**WORK TASK:** Look for the line containing "The image size is (1200, 630)." in the listing below; from there, output every line exactly, the last one included.

**INPUT MATERIAL:**
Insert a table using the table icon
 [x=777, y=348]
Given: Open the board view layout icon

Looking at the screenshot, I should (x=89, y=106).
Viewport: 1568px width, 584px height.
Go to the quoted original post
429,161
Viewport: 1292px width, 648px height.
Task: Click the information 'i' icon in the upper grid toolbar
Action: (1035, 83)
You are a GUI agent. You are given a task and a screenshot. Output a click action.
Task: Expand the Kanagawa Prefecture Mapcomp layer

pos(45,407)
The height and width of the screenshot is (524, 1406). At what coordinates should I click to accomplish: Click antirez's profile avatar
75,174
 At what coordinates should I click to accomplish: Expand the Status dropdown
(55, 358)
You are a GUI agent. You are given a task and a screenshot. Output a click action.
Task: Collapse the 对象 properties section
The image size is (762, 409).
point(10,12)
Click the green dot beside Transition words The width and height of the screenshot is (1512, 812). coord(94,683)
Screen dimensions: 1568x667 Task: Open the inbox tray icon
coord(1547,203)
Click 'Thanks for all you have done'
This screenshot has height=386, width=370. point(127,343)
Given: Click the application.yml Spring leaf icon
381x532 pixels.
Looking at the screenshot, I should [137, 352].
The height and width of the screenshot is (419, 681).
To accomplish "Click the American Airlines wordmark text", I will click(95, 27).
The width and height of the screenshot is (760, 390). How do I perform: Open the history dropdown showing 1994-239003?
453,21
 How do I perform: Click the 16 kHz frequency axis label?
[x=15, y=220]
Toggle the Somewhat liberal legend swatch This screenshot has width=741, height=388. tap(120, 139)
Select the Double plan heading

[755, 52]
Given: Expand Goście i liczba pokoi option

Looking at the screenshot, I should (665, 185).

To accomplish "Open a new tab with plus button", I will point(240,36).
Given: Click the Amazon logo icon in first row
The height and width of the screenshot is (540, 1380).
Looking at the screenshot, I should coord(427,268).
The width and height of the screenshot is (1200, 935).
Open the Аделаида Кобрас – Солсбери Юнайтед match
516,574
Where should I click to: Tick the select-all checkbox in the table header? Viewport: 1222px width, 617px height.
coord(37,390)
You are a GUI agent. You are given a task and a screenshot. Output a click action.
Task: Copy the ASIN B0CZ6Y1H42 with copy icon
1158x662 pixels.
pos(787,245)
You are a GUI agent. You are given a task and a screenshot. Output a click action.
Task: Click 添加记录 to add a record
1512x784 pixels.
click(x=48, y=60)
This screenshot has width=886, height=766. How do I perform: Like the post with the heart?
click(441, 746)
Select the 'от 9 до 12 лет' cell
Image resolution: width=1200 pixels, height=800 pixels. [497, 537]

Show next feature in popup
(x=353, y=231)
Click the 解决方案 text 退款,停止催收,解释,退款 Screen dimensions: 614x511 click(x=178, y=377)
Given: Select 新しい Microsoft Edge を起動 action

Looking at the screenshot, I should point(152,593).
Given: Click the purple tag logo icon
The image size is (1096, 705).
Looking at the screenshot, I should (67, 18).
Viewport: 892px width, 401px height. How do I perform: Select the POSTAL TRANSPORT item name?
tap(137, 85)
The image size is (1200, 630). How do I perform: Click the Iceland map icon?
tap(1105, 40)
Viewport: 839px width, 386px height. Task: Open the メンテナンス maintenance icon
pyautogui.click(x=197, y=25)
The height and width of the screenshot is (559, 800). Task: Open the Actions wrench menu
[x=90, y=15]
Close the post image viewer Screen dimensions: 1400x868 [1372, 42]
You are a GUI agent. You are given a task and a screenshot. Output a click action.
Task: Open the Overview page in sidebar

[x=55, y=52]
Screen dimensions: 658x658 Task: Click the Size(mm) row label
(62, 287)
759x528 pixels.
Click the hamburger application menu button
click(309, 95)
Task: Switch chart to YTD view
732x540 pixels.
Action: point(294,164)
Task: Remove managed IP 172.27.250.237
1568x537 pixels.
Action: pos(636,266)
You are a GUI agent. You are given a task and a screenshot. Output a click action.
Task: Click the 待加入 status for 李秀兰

**ANSWER FOR THE TASK:**
The image size is (1200, 630). How do I perform: Click the Iceland map icon?
tap(1105, 40)
Viewport: 839px width, 386px height. Task: Open the メンテナンス maintenance icon
pyautogui.click(x=197, y=25)
The height and width of the screenshot is (559, 800). Task: Open the Actions wrench menu
[x=90, y=15]
Close the post image viewer Screen dimensions: 1400x868 [1372, 42]
You are a GUI agent. You are given a task and a screenshot. Output a click action.
Task: Open the Overview page in sidebar

[x=55, y=52]
Screen dimensions: 658x658 Task: Click the Size(mm) row label
(62, 287)
759x528 pixels.
Click the hamburger application menu button
click(309, 95)
Task: Switch chart to YTD view
732x540 pixels.
Action: point(294,164)
Task: Remove managed IP 172.27.250.237
1568x537 pixels.
Action: pos(636,266)
You are a GUI agent. You are given a task and a screenshot. Output a click action.
Task: Click the 待加入 status for 李秀兰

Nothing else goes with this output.